**Short exercise**
Rewrite the part of the forum reply about verstack that begins at the words "Please explain how" and stops after "a given dataset.", replacing "optuna" with "hyperopt" wherever it occurs.

Please explain how are you using verstack with optuna? Are you referring to the verstack.LGBMTuner class that tunes LGBM with optuna automatically?

One more point: verstack features various categoric encoders and you are not limited by the memory hungry OneHotEncoder; you may use MeanTargetEncoder/FrequencyEncoder/WeightOfEvidenceEncoder/Factorizer which will keep the same cat_col dimension and potentially introduce more powerful encoding methods for a given dataset.

Does that answer your question or you are referring to a categoric_feature LGBM setting to be added to LGBMTuner initialisation.

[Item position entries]
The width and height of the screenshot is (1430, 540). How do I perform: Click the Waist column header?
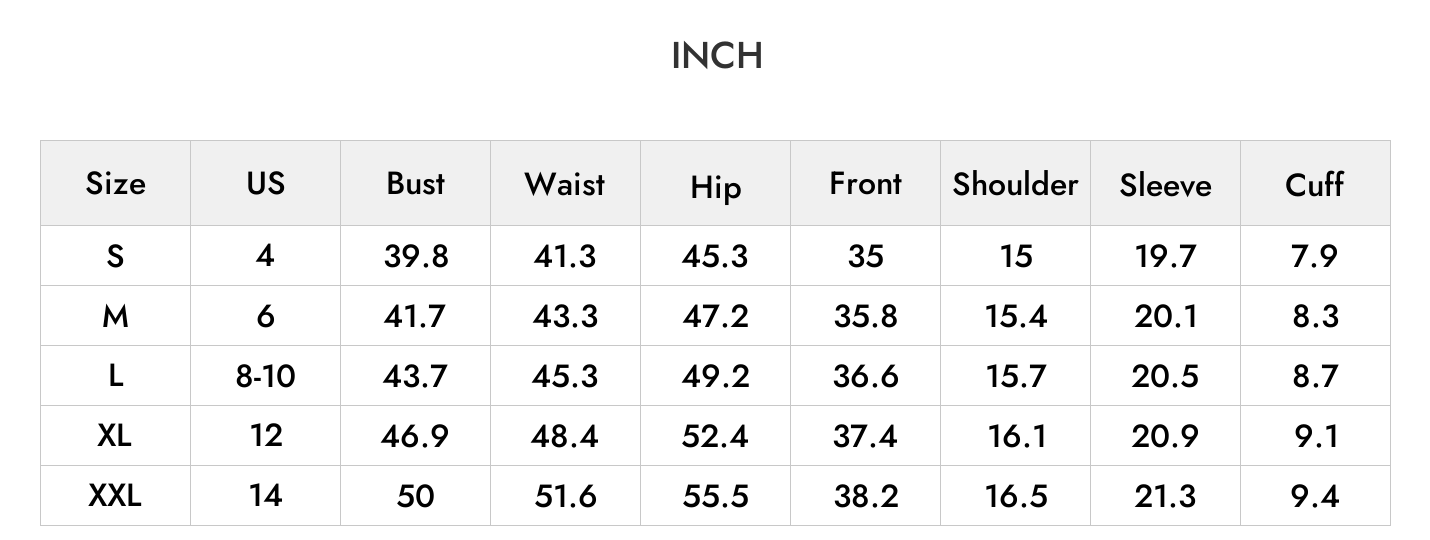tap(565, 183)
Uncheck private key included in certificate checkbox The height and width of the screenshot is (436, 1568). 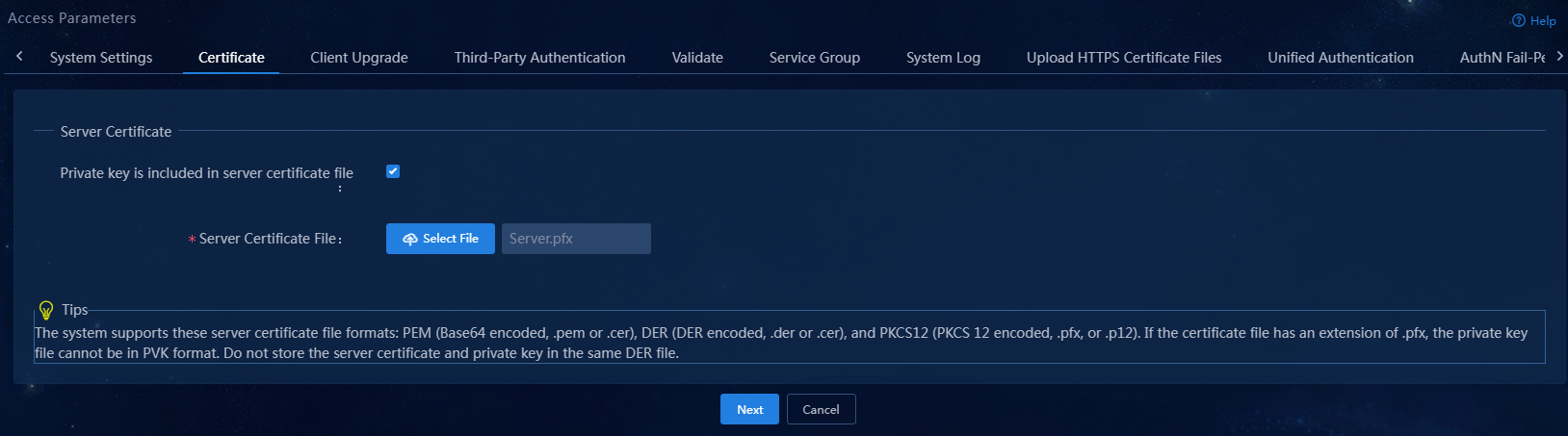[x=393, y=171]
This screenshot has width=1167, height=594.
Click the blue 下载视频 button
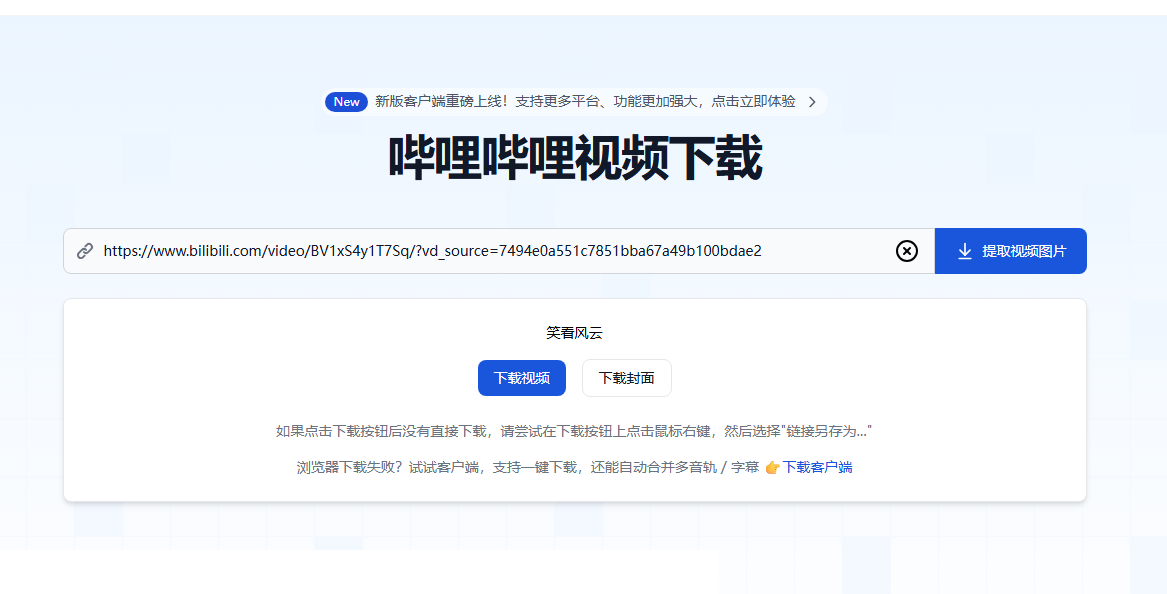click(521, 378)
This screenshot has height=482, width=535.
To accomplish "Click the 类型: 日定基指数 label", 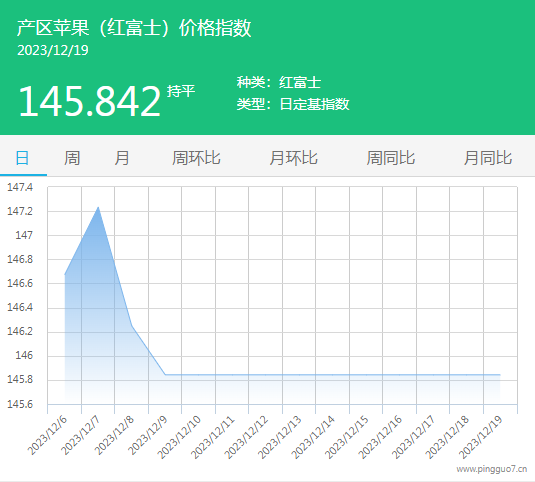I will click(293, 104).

**Reply to the exercise**
Please explain how are you using verstack with hyperopt? Are you referring to the verstack.LGBMTuner class that tunes LGBM with hyperopt automatically?

One more point: verstack features various categoric encoders and you are not limited by the memory hungry OneHotEncoder; you may use MeanTargetEncoder/FrequencyEncoder/WeightOfEvidenceEncoder/Factorizer which will keep the same cat_col dimension and potentially introduce more powerful encoding methods for a given dataset.